### What is required
Turn the lines into a JSON list of strings, one string per line and no blank lines. Begin at the first line and stop after the line that contains "Diversity, Equity & Inclusion (48, 709)".
— Start of Task input —
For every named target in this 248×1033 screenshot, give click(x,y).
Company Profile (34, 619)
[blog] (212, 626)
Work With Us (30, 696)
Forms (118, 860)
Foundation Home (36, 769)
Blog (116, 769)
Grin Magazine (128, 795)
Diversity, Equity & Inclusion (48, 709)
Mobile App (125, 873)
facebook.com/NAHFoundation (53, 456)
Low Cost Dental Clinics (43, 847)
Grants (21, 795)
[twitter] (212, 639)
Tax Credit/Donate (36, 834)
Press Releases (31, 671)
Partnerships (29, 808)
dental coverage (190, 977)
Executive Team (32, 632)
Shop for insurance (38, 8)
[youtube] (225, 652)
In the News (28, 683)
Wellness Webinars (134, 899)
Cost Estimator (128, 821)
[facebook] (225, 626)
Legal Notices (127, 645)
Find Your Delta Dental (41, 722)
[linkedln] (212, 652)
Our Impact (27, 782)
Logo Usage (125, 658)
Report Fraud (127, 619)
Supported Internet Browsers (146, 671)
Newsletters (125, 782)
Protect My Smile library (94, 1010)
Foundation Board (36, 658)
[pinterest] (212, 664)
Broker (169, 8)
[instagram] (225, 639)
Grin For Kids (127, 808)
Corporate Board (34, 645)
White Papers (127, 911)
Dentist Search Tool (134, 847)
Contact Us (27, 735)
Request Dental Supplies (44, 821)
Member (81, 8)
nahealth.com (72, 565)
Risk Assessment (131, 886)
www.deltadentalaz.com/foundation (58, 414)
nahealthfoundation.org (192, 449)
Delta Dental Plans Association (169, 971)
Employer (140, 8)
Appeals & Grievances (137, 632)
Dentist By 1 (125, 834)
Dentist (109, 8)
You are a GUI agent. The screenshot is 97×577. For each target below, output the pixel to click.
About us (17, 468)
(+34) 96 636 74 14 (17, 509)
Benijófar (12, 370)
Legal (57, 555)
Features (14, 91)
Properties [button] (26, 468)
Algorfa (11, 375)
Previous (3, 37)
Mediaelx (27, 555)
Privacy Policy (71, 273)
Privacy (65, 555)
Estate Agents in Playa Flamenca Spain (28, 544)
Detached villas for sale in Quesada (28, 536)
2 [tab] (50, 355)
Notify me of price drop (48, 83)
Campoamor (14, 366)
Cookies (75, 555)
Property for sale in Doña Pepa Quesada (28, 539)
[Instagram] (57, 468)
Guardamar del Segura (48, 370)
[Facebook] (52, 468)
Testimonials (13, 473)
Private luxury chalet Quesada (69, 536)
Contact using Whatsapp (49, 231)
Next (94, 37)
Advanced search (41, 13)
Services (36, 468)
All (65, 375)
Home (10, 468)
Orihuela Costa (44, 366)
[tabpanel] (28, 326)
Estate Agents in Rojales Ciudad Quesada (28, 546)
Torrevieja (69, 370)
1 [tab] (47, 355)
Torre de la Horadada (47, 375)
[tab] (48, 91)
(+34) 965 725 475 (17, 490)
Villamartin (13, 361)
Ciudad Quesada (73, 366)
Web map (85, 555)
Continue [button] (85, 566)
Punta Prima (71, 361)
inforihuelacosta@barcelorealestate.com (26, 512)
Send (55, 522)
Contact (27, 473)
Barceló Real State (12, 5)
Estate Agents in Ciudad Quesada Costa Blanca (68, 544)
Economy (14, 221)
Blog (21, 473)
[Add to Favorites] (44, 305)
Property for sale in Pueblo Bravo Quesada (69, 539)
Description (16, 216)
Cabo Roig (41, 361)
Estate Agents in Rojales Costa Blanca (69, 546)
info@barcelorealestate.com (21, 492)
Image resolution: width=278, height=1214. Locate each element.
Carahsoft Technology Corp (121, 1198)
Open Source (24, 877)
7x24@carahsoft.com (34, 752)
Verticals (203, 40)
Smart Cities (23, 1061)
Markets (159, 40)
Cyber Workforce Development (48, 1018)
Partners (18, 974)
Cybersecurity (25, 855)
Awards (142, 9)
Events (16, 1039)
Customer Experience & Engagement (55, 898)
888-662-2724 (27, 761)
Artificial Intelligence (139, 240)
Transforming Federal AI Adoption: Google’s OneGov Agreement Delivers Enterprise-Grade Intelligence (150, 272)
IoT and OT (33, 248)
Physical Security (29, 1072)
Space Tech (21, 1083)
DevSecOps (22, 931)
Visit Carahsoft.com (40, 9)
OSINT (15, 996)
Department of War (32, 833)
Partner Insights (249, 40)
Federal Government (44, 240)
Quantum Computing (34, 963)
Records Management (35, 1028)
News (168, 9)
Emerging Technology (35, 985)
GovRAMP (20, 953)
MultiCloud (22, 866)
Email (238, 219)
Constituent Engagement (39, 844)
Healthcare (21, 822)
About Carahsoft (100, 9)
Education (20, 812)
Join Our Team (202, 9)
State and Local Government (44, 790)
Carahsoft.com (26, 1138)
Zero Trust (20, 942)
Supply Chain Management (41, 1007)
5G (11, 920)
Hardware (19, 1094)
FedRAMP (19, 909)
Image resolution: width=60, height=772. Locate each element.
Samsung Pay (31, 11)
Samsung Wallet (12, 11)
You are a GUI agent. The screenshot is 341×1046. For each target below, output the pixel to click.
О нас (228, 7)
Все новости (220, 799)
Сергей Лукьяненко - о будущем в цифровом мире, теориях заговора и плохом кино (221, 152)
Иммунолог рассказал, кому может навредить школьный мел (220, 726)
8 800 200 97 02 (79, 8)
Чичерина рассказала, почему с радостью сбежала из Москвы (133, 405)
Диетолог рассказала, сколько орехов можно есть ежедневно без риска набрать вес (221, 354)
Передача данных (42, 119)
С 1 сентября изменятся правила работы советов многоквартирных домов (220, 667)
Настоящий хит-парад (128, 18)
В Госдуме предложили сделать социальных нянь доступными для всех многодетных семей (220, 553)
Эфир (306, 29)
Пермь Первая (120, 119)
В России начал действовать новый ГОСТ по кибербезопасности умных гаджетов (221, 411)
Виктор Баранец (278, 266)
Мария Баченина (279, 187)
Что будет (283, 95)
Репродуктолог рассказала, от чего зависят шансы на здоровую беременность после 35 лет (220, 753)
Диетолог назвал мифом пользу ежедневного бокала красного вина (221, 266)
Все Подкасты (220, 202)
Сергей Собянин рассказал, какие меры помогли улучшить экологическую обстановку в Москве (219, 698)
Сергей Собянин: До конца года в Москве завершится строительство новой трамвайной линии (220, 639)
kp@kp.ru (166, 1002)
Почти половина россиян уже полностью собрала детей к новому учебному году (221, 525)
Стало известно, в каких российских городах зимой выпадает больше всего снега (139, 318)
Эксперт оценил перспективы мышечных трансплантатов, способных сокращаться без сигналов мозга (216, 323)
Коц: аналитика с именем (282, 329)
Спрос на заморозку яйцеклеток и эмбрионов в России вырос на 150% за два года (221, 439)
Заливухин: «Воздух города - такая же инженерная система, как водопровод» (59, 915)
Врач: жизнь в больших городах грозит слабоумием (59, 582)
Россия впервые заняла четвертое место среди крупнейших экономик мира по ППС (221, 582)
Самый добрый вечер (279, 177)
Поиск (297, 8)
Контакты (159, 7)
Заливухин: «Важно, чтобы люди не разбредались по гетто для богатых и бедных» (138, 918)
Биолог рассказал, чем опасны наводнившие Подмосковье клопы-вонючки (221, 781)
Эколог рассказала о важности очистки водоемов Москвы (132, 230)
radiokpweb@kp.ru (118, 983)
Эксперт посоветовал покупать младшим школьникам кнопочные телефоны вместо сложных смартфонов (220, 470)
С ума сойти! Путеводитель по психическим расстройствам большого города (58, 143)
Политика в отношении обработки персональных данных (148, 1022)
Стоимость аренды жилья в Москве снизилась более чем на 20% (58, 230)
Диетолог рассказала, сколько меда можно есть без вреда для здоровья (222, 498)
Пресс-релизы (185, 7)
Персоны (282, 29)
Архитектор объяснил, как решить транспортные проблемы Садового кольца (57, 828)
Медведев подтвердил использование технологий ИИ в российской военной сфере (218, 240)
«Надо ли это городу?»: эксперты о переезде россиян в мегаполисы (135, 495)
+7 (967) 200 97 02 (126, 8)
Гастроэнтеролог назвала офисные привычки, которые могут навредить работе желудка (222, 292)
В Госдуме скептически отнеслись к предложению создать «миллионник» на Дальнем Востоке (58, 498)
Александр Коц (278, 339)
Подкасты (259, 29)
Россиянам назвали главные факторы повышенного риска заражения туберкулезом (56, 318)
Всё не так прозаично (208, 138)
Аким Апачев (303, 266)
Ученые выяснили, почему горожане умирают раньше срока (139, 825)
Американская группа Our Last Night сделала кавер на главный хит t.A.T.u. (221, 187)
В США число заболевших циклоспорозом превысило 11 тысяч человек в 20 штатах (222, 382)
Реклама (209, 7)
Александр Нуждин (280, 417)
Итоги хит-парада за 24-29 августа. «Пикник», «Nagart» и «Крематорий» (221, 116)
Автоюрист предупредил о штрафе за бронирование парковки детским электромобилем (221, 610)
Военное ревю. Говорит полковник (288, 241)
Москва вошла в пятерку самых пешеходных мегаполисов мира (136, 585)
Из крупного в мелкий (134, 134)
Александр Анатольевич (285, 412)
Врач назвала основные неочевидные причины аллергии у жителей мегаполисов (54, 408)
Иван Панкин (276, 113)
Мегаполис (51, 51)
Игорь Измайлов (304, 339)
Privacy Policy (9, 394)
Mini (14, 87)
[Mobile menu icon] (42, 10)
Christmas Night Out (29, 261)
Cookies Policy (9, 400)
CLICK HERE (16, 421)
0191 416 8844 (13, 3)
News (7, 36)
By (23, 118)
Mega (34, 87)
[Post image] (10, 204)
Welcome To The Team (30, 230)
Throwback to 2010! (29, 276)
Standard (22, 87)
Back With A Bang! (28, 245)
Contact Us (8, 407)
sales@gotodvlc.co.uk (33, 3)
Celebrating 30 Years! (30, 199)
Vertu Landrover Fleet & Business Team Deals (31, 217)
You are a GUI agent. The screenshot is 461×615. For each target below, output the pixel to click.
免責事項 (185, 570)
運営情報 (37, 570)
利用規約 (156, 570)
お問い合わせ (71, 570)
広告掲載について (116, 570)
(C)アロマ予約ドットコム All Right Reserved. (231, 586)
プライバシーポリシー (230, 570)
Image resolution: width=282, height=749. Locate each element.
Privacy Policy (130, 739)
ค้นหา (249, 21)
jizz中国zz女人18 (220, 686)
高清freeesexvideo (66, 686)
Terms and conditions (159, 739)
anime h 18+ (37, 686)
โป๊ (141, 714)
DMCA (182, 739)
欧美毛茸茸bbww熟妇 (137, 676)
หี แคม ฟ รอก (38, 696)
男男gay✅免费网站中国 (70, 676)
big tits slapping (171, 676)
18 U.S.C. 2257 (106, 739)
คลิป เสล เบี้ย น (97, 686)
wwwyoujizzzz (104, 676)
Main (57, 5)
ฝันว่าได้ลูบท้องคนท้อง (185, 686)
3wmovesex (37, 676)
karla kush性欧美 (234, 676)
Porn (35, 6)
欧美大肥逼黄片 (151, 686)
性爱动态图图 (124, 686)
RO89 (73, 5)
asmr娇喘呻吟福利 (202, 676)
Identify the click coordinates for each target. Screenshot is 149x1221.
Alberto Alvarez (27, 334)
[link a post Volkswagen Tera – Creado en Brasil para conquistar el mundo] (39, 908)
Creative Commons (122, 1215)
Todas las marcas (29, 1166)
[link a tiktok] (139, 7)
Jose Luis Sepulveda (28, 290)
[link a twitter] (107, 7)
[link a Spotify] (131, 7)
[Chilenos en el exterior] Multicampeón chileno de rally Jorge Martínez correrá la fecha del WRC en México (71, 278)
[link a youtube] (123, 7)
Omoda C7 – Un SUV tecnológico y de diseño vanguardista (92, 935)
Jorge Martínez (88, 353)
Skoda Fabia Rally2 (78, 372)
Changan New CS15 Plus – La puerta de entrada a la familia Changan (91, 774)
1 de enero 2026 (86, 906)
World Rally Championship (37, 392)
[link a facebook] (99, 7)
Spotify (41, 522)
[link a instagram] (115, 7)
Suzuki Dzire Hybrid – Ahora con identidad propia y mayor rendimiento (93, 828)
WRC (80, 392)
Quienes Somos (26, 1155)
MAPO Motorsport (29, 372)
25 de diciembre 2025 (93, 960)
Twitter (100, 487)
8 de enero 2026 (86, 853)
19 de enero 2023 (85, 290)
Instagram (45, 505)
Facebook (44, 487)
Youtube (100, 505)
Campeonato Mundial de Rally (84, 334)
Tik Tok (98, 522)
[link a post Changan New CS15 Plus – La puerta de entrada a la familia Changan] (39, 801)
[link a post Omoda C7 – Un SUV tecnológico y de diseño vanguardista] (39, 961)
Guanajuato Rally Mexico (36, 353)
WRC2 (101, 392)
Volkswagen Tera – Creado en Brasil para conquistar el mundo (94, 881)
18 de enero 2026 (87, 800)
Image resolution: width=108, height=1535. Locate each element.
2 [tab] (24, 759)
— End of Task input —
### Problem solution
[
  "For every named target in this 248×1033 screenshot, give click(x,y).",
  "Company Profile (34, 619)",
  "[blog] (212, 626)",
  "Work With Us (30, 696)",
  "Forms (118, 860)",
  "Foundation Home (36, 769)",
  "Blog (116, 769)",
  "Grin Magazine (128, 795)",
  "Diversity, Equity & Inclusion (48, 709)"
]